DATA PROVIDED:
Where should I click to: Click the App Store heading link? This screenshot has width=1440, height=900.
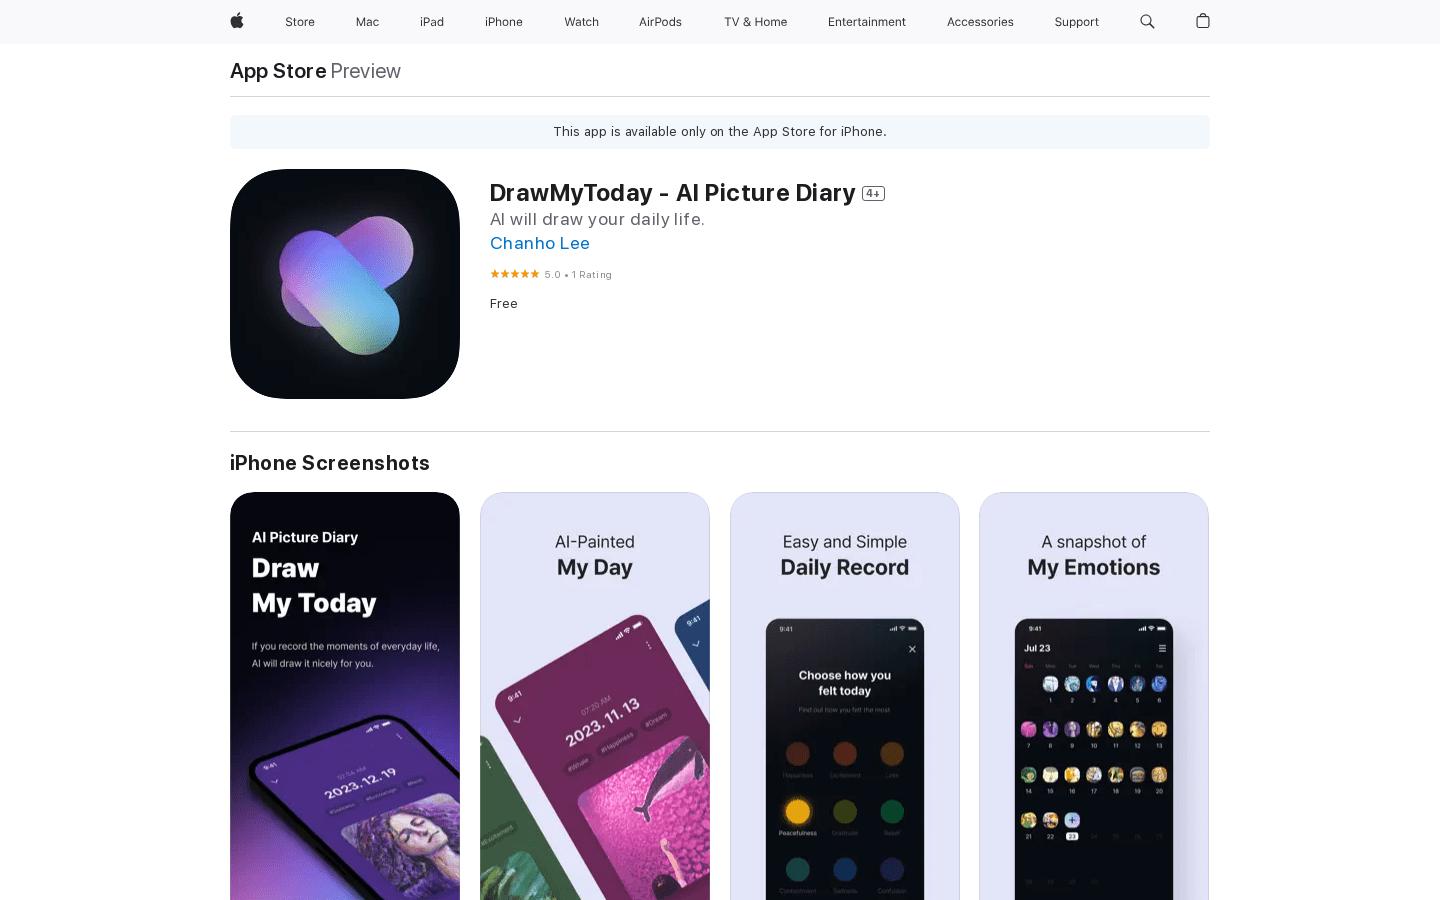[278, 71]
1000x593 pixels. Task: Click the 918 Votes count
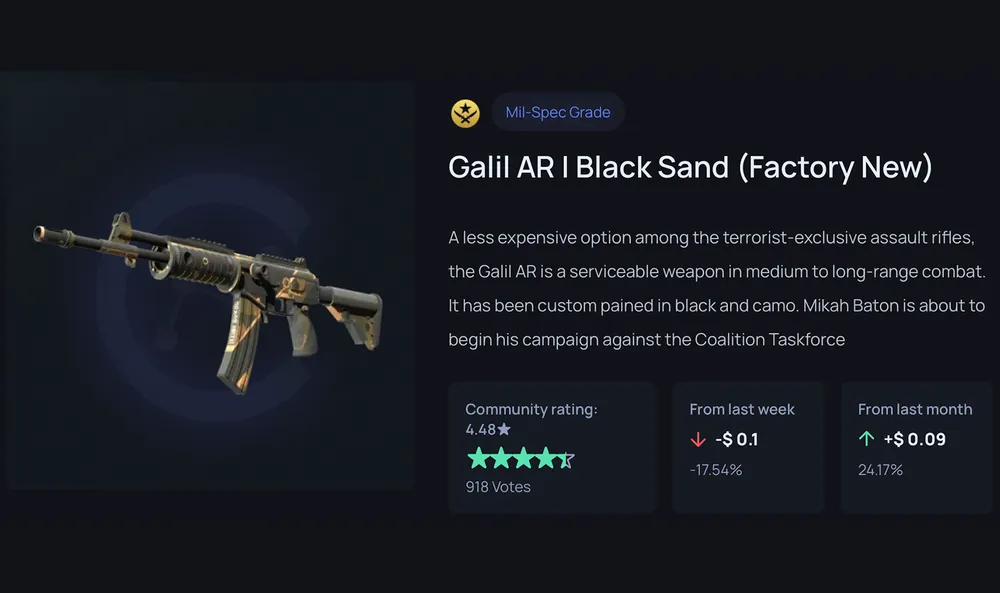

==

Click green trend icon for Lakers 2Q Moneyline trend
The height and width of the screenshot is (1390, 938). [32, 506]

INSTRUCTIONS FOR THE TASK:
Reproduce, word for word, only the lines in the records above from the line with "Where should I" through the line with "1000x593 pixels. Task: Click", including both ends; omit the pictures.

WRITTEN SOLUTION:
Where should I click to: Click the App Store heading link? This screenshot has width=1440, height=900.
[278, 71]
1000x593 pixels. Task: Click the 918 Votes count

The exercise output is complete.